Until the fifteenth century much art and architecture was anonymous. The effects of the Renaissance were to regard the virtuosity rather than the intention of the work, to place a material value upon devotional art and to celebrate the name of the artist. The attention to surface did not sit easily with the early Quakers. By the second half of the seventeenth century the Puritan iconoclasts had already been active in the destruction of religious images and the export of vain portraits. Quaker self-discipline took several forms including a taboo on figurative art, the ‘plaining’ of Quaker homes and the controversial adoption of alternatives in habits of speech and dress.

Some of these responses imply that one surface is more worthy than another on the ground that outward effect or behaviour signify an inner purity. In more recent times, however, such artists as Edward Hicks in Philadelphia and Joseph Edward Southall in Birmingham have overcome the traditional taboo to establish painting as a potent Quaker ministry.

The problem is one of definition and of the appropriate manner of regarding. What is executed in the course of prayer by Fra Angelico appears in the Florence tourist guide. And Shaker furniture now commands thousands of dollars in auction. The rehabilitation of art in Quaker faith becomes possible when the inward eye regards the deeper meaning.


Following a happy but unsuccessful time at school, Roger Homan started professional life as a houseparent in a school for boys who were recruited from the criminal courts.

After teaching appointments in secondary schools he took a post in teacher education and remained in a college that was to be merged with a polytechnic and subsequently became the University of Brighton in which he was made Professor of Religious Studies.

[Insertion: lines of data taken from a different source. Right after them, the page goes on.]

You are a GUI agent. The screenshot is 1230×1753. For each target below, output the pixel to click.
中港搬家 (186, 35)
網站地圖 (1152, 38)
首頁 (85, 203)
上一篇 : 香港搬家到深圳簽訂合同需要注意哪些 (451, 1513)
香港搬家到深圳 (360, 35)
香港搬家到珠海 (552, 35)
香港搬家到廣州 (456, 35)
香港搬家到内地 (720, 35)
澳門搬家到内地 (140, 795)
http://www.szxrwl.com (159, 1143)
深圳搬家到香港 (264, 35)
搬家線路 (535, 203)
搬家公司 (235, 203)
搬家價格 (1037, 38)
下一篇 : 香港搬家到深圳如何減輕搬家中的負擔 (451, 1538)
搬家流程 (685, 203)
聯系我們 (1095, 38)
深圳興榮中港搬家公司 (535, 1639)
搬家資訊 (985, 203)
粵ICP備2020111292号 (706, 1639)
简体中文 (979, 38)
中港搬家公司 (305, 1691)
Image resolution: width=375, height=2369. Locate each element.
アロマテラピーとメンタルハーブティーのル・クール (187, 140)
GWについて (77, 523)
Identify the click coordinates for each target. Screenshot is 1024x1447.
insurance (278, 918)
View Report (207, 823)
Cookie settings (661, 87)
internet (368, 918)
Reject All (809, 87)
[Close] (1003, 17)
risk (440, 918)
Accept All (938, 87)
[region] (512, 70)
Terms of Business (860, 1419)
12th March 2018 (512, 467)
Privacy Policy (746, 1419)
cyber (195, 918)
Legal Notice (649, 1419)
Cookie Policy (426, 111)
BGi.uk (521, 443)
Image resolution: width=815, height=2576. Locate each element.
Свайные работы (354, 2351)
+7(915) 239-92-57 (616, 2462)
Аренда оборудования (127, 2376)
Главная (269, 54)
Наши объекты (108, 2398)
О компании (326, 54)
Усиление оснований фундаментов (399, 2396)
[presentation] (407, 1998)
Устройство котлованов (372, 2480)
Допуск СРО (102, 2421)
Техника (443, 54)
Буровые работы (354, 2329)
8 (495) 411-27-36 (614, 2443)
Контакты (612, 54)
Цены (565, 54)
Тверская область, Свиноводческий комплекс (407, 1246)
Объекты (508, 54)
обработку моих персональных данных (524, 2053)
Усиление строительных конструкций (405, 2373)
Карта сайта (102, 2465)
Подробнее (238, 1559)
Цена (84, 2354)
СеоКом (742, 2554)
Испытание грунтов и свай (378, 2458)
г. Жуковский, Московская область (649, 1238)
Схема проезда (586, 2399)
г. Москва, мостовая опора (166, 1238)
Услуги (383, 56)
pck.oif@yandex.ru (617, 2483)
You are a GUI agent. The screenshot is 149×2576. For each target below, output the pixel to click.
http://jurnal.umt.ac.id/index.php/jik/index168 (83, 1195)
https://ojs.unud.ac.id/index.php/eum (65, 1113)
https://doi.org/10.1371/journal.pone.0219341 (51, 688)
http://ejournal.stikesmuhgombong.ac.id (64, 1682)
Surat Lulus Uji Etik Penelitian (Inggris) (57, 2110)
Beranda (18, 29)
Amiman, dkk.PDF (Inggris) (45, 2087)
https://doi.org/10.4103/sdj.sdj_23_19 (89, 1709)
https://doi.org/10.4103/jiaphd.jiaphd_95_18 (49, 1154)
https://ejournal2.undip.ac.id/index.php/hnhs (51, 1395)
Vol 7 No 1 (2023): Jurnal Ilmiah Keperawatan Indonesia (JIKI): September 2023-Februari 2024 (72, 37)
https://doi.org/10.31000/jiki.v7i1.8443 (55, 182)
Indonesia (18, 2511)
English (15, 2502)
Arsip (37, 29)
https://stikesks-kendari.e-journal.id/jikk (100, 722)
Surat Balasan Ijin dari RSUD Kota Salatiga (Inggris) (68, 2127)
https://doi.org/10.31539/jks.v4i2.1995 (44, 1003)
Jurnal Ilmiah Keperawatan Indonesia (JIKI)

Roger holds master’s degrees in Politics and Theology. Instinct, doctoral study and early writings were all sociological. More recently his focus has been upon liturgiology, then research ethics, then religious aesthetics.

Most of his publications have been in journals such as Faith and Worship and Quaker Studies. The more pertinent of his books include The Ethics of Social Research (Longman, 1992) and The Art of the Sublime (Ashgate, 2006).